Exercise requirements
In the records below, find the line holding "You are a computer-use agent. Screen dimensions: 849x427" and the line holding "The image size is (174, 202).". Set down both, with every line between them, exactly.

Data
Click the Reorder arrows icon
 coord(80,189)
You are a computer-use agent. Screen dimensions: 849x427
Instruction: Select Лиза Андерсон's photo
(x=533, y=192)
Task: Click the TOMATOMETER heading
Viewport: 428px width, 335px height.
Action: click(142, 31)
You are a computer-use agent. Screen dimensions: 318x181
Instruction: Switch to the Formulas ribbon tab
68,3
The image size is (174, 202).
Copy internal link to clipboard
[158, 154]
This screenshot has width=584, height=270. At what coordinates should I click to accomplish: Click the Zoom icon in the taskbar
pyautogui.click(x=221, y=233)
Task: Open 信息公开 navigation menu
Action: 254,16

--

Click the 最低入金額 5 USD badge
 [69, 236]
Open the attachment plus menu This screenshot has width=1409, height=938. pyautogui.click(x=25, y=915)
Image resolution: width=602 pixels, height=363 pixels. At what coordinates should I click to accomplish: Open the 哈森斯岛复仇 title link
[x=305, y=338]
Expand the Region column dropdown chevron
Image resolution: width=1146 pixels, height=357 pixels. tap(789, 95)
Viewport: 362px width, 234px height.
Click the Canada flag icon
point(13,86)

Result for this exercise
You are a computer-use agent. Screen dimensions: 849x427
Instruction: Select Лиза Андерсон's photo
(x=533, y=192)
Task: Click the TOMATOMETER heading
Viewport: 428px width, 335px height.
Action: click(142, 31)
You are a computer-use agent. Screen dimensions: 318x181
Instruction: Switch to the Formulas ribbon tab
68,3
The image size is (174, 202).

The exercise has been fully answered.